World Masters Championships – Day 4 Highlights

By Michael Collins

MUNICH, Germany – Day 4 at the meet was a much needed day-away-from-the-pool for me. After 3 days of the meet, going from 7am to after 10:30pm, I needed a change of pace. I visited the Ludwig castle of Neushchewinstein on a bike and hiking tour. Luckily it was one of the most beautiful days of the summer. Not wanting to totally take the day off, I was even able to get in a swim in Swan Lake at the base of the castle.

Still there was plenty of action going on at the pool. Here's how it went:


Three world records fell in the Men's 200 Back. Gastao Mariz de Figueiredo from Brazil set a time of 5:06.10 in the 90-94 age group; Toshiji Sato of Japan set an 85-89 record of 3:52.7;, but most impressively, Tim Birnie of the USA representing the Olympic Club cruised to a 10 second margin of victory on his was to a new record in the 55-59 (2:32.51). The old mark was 2:37.14 by Richard Burns of the United States.
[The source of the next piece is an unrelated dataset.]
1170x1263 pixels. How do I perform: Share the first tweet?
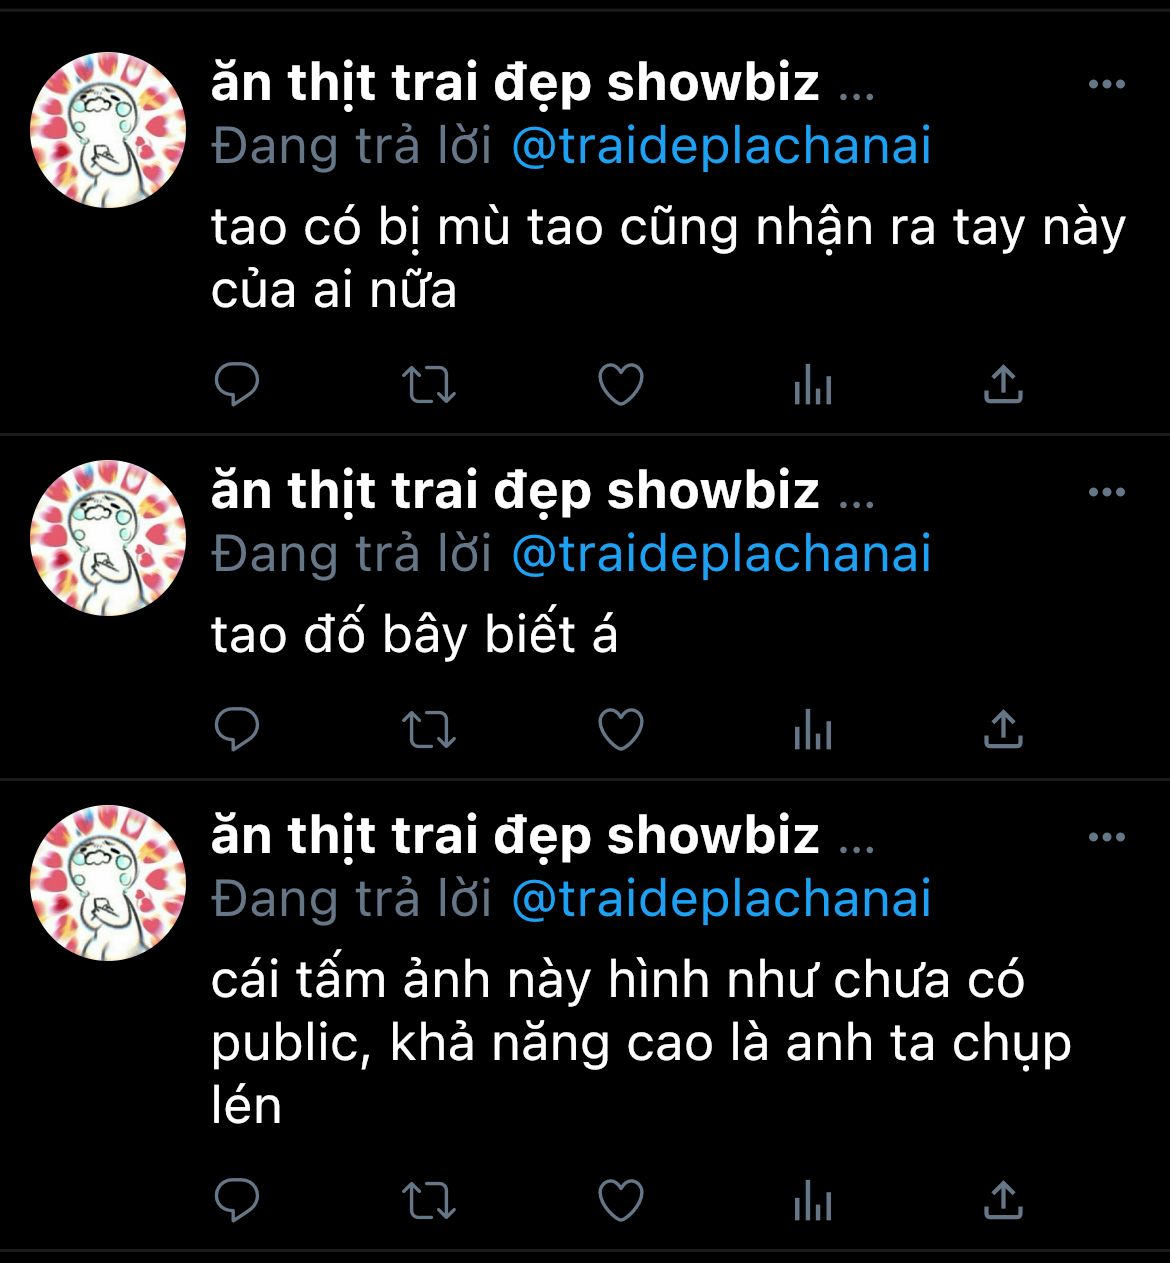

Birnie's victory inspired two other Americans from The Olympic Club to take first in their age group. Tod Spieker won the 50-54 in 2:29.71, and Fred Ferroggiaro threw in a phenomenal last 50 to run down two swimmers on his way to victory in the 45-49 (2:26.75). Phillip Djang from New Mexico Masters held on to take third in that division.

Other top American finishes included Ray Taft taking the 80-84 division (3:41.36) and Paul Hutinger winning the 75-59 group (3:23.02). The USA showed great depth in the 70-74 age group finishing 3-4-5-7 with Ken Kimball (3:38.29), Dale Webster (3:41.69), Michael Torsney (3:42.15), and Robert Cunningham (3:47.15). George Quigley from Indy Swim Fit had a respectable fifth place in the 60-64 age group (2:58.08).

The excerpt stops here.